=== EXCERPTED RECORDS ===
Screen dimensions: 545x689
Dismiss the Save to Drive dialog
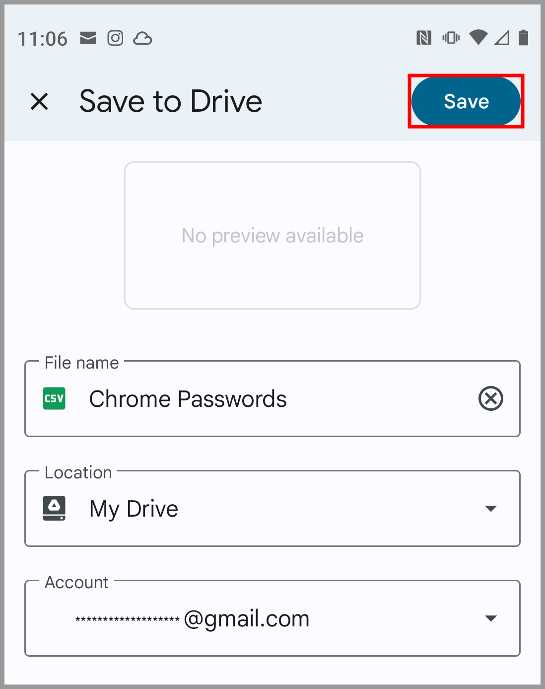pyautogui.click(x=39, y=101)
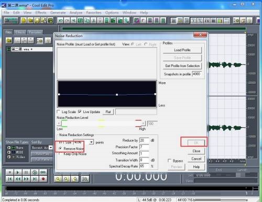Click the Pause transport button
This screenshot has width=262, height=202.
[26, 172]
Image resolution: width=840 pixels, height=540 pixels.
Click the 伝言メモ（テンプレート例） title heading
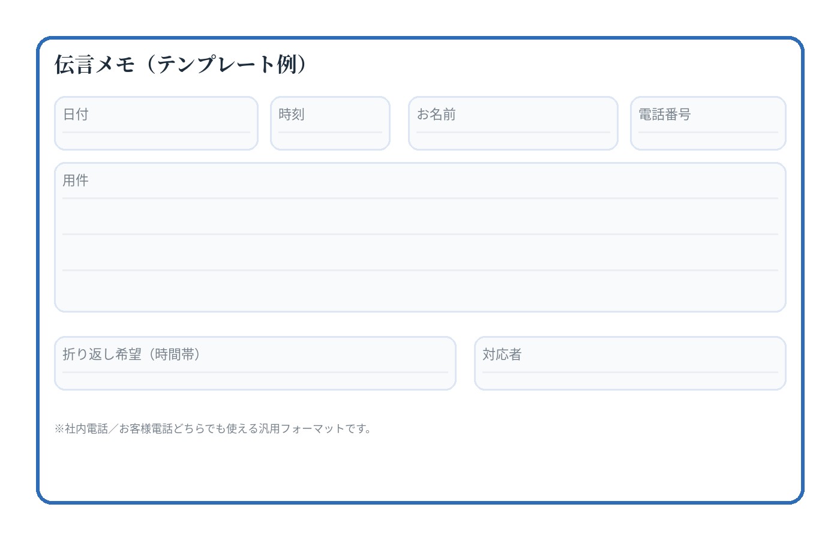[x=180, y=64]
===
=== EXCERPTED RECORDS ===
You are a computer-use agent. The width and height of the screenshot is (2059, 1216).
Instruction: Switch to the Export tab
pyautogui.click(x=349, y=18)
===
◆ **WHAT TO WORK ON**: Can you reproduce everything from the line containing "Screen dimensions: 545x689" down to the line containing "[x=180, y=64]", both included, with the pictures left out?

◆ **ANSWER FOR THIS EXERCISE**:
Screen dimensions: 545x689
Dismiss the Save to Drive dialog
pyautogui.click(x=39, y=101)
Click the Pause transport button
This screenshot has width=262, height=202.
[26, 172]
Image resolution: width=840 pixels, height=540 pixels.
Click the 伝言メモ（テンプレート例） title heading
[x=180, y=64]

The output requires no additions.